Text shown |
_ _ _ _
Nearly all videos of UX Week 2012 now online

Our friends of Adaptive Path have uploaded (nearly) all videos of UX Week 2012, the premier user experience design conference that took place in August in San Francisco.

KEYNOTES

Ducks, dolls, and divine robots: designing our futures with computing [46:26]
Genevieve Bell, director of User Interaction and Experience in Intel Labs
No abstract available.

The story of Windows 8 [1:06:57]
Jensen Harris, Director of Program Management for the Windows User Experience Team.
No abstract available.

TALKS

Steal like an artist [25:51]
Austin Kleon, writer and artist
When somebody calls something “original,” 9 times out of 10 they just don’t know the sources or references involved. The truth is that nothing is completely original — all creative work builds on what came before. In this talk, Kleon will teach you how to embrace influence, establish a creative lineage, and think of yourself as a mashup of what you let into your life.

The power of “why?” [21:31]
Bill DeRouchey, creative director at Simple
Designers must continually learn to survive. New technologies, new philosophies, new roles and responsibilities, new tools and methods all keep designers on their toes throughout their career. But one skill persists no matter where designer find themselves, the ability to ask Why?
Asking customers why they do what they do or believe what they believe unlocks the foundation for inspired design. Asking organizations why they follow their strategies unearths good habits or dangerous ruts. Asking our most traditional institutions why things are the way they are uncovers the potential to remake our society. Constraints, myths, assumptions and perspectives can all melt with a well-timed and well-framed Why?
Let’s apply some toddler magic to our adult careers and ask Why?

Toy inventing in the 21st Century: hard plastic vs the attention economy [20:10]
Bill McIntyre, President of Atomocom
As surely as the digital era transformed work and home life, it changed the way kids play. Like their parents, kids are choosing technology, tablet computers and video games over traditional toys at younger ages than ever. So how do traditional toy inventors compete for a kid’s interest against iPad apps and 24 hour cartoon networks?

Build the future!! [31:10]
Brian David Johnson, futurist at the Intel Corporation
What kind of future do you want to live in? What futures should we avoid? What will it feel like to be a human in the year 2025. Intel’s Futurist Brian David Johnson explores his futurecasting work; using social science, technical research, statistical data and even science fiction to create pragmatic models for a future that we can start building today.
_ _ _ _
Information shown |
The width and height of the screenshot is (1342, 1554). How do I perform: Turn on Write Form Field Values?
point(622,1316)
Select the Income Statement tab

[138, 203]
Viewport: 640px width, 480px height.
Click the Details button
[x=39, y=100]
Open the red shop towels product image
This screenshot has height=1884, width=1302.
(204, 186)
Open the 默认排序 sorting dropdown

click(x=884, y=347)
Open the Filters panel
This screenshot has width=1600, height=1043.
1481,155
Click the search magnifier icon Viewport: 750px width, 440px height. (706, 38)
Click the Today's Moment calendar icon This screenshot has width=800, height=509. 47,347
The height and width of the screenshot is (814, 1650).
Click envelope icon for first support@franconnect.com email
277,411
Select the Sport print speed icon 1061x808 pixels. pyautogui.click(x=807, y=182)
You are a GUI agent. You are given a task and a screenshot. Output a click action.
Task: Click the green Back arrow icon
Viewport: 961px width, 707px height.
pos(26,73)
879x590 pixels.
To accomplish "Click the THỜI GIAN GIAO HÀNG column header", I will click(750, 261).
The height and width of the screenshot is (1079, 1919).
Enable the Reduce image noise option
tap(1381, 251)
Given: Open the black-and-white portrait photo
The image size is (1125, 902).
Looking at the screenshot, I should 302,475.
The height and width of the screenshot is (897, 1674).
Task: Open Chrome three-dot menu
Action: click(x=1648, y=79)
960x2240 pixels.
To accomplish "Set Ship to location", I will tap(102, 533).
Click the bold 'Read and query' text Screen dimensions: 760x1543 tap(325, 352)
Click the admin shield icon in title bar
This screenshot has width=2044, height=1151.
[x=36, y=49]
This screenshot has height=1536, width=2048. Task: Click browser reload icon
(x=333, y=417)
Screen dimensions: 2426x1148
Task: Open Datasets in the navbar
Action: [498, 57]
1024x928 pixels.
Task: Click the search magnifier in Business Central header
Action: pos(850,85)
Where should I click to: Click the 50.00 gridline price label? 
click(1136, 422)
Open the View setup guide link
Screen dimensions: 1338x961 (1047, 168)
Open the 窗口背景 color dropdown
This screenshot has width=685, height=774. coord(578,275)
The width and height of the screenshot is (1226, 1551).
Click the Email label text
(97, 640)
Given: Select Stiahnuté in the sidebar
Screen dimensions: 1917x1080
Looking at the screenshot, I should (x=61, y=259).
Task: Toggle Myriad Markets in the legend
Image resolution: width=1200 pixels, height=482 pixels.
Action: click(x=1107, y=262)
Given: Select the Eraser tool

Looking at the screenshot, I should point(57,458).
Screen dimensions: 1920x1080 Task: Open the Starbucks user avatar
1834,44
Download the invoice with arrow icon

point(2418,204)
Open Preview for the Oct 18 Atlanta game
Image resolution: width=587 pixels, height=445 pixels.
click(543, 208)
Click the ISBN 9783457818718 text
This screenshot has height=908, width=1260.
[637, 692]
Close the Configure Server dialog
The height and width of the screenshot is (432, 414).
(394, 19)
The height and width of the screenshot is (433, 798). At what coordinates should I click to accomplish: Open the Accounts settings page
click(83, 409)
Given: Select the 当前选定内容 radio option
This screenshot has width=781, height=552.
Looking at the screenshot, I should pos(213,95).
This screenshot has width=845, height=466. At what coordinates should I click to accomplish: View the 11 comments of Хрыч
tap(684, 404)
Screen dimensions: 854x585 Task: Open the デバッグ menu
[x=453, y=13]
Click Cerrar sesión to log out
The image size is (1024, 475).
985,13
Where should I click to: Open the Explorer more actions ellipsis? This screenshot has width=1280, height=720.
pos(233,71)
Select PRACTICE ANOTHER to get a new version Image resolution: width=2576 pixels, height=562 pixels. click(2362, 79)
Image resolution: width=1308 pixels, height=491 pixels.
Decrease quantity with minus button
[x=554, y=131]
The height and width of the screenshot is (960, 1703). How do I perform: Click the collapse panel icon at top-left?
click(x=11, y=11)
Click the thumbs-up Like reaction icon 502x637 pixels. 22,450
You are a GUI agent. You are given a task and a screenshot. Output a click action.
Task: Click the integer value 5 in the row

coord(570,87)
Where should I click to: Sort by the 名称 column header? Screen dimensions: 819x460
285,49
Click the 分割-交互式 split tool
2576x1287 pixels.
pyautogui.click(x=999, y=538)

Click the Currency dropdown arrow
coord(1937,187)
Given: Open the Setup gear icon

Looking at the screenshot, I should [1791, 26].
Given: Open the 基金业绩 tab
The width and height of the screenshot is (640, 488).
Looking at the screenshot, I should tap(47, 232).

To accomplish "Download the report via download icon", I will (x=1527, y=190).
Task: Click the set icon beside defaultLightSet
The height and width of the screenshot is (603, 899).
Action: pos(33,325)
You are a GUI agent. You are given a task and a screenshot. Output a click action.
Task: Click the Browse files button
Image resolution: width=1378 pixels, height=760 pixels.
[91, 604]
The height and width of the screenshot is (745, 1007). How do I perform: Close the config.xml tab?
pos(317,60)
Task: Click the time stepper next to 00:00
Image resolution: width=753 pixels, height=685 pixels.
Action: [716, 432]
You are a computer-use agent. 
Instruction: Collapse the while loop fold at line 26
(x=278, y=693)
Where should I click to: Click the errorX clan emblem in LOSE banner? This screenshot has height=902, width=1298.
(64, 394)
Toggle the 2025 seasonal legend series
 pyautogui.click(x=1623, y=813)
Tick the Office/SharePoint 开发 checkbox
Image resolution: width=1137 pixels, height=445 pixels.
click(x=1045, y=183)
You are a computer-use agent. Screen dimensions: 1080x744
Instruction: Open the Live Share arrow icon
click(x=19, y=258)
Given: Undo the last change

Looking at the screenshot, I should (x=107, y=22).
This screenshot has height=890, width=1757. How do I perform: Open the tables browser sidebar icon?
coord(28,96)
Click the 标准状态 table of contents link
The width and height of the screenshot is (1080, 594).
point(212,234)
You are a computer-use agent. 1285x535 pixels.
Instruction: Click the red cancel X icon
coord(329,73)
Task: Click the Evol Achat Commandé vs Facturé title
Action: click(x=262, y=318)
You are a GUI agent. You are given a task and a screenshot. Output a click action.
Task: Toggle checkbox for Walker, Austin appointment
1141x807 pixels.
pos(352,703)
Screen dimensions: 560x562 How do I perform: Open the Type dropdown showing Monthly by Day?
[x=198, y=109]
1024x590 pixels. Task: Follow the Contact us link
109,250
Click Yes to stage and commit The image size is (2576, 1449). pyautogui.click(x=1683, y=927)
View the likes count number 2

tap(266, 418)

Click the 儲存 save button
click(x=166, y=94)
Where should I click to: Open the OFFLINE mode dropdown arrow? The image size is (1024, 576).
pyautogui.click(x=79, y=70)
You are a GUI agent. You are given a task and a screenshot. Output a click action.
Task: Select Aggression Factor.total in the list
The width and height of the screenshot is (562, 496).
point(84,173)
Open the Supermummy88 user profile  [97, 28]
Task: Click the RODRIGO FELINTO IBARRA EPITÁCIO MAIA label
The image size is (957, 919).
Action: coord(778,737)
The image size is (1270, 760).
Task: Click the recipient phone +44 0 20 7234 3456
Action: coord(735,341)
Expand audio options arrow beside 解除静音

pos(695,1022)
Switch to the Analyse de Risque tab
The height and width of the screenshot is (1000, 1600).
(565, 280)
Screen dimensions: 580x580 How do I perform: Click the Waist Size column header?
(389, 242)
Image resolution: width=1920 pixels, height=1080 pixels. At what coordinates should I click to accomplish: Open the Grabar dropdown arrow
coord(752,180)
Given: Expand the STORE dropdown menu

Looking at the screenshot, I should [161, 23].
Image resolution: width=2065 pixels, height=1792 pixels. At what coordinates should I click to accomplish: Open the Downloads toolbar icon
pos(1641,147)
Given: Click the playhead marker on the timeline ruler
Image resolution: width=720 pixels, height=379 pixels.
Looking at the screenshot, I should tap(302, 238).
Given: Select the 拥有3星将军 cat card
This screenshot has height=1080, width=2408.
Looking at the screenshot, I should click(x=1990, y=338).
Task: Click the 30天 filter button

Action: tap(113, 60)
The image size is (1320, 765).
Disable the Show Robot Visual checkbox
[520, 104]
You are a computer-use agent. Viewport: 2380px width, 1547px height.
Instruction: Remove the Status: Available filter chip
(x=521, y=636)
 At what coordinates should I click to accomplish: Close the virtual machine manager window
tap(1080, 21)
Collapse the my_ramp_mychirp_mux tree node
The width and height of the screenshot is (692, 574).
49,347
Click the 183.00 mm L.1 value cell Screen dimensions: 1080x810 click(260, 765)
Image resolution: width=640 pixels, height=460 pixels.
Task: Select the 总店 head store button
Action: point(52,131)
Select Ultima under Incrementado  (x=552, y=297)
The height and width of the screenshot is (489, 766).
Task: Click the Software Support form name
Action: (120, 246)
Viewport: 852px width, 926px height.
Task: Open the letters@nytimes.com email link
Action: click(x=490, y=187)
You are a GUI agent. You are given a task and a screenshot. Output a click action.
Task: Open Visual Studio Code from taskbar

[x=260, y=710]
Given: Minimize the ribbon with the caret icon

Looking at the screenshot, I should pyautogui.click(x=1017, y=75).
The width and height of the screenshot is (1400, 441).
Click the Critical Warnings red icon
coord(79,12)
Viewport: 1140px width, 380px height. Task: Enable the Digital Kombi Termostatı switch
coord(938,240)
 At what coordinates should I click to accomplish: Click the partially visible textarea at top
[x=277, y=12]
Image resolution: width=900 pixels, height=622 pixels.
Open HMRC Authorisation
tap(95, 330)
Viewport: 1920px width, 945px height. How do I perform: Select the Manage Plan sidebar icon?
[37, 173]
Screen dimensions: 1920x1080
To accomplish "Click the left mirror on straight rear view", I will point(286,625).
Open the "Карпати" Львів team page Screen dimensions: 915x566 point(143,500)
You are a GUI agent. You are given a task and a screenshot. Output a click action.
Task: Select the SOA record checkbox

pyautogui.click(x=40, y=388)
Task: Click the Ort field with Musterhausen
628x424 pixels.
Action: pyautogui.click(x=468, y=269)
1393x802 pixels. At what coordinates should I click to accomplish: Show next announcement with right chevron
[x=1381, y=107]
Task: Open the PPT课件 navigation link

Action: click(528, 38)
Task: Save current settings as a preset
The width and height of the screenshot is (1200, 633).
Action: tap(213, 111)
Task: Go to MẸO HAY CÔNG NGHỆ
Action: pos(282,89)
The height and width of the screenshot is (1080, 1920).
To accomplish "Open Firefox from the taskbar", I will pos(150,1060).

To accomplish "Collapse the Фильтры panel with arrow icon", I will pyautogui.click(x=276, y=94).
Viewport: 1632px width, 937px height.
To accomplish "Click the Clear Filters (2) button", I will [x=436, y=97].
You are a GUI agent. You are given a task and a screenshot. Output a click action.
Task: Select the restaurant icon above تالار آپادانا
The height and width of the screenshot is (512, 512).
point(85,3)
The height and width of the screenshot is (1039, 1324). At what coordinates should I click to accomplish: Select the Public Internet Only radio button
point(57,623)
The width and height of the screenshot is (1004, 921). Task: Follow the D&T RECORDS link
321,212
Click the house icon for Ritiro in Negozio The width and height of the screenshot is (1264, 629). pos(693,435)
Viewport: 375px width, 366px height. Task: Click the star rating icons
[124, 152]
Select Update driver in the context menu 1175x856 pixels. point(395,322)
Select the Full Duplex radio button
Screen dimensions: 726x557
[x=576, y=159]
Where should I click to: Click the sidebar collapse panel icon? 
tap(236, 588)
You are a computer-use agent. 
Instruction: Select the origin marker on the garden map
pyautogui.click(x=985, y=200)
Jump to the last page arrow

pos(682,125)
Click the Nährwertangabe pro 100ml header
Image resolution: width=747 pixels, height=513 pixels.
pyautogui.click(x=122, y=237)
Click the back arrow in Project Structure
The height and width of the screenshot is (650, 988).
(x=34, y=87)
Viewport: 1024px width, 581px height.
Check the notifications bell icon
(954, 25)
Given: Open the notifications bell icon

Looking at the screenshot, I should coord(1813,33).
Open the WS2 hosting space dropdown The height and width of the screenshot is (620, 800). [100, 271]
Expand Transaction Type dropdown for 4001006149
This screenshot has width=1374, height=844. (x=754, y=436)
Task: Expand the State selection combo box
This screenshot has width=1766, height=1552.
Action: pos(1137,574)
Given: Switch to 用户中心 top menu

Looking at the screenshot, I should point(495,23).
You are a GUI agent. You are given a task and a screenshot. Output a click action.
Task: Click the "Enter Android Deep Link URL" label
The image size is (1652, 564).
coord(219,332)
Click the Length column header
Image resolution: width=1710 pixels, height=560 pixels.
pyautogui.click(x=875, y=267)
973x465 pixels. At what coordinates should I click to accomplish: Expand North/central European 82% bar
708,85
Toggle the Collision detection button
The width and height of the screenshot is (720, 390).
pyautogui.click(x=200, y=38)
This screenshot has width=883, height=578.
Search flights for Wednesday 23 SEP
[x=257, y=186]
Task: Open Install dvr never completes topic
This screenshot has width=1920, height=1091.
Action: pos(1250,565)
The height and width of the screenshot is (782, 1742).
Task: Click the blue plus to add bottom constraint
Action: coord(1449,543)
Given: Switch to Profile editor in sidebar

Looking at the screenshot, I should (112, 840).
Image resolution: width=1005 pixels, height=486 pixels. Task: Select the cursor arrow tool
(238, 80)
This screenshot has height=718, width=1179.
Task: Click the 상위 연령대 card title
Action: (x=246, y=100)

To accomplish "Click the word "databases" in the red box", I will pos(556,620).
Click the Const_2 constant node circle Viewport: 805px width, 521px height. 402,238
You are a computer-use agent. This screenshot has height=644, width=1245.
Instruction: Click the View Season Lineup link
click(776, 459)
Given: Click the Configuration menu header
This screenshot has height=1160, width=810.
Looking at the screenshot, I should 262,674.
_ _ _ _
Short exercise 1 | Duplicate the passage of the UX Week 2012 page between "The power of" and "and well-framed Why?", inclusive.
Short exercise 2 | State whether each statement agrees with the UX Week 2012 page, answering yes or no and quoting the words of the page that decide it: (a) the conference was held in August in San Francisco; (b) an abstract is available for the keynote "The story of Windows 8"; (c) Bill McIntyre is the President of Atomocom.

Final result 1 |
The power of “why?” [21:31]
Bill DeRouchey, creative director at Simple
Designers must continually learn to survive. New technologies, new philosophies, new roles and responsibilities, new tools and methods all keep designers on their toes throughout their career. But one skill persists no matter where designer find themselves, the ability to ask Why?
Asking customers why they do what they do or believe what they believe unlocks the foundation for inspired design. Asking organizations why they follow their strategies unearths good habits or dangerous ruts. Asking our most traditional institutions why things are the way they are uncovers the potential to remake our society. Constraints, myths, assumptions and perspectives can all melt with a well-timed and well-framed Why?

Final result 2 |
(a) Yes: "the premier user experience design conference that took place in August in San Francisco."
(b) No: "No abstract available."
(c) Yes: "Bill McIntyre, President of Atomocom"